Dynamitos commented 1 month ago

I fixed the semantics somewhat, not the prettiest code but it works for [[position]] and [[primitive_id]], cant think of any other outputs for the mesh shader stage.

Dynamitos commented 1 month ago

I have noticed two more things with the metal backend:

The first one i fixed by replacing the metalSystemValueType, but it is odd enough to think that maybe there was a reason for it resoving to [[patch_id]]? For the second one it should probably be done in the legalization by inserting a MakeVector operation into the argument of the write.

Should this be handled in a separate pull request or merged with this one?

csyonghe commented 1 month ago

What should SV_PrimitiveID be translated into?
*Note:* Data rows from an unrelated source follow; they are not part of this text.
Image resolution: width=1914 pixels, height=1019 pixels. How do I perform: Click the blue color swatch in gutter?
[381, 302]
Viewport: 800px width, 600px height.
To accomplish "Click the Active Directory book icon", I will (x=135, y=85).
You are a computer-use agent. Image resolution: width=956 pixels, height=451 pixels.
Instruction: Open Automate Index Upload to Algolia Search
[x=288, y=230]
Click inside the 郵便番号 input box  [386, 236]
It is likely a mistake in the original implementation. In that case a separate PR for that fix will be better, since we can get that merged in very quickly.

Dynamitos commented 1 month ago

there is a separate [[primitive_id]] semantic, [[patch_id]] is only valid after a tesselation stage

csyonghe commented 1 month ago

Yeah, that is a mistake and we should fix it in a separate PR.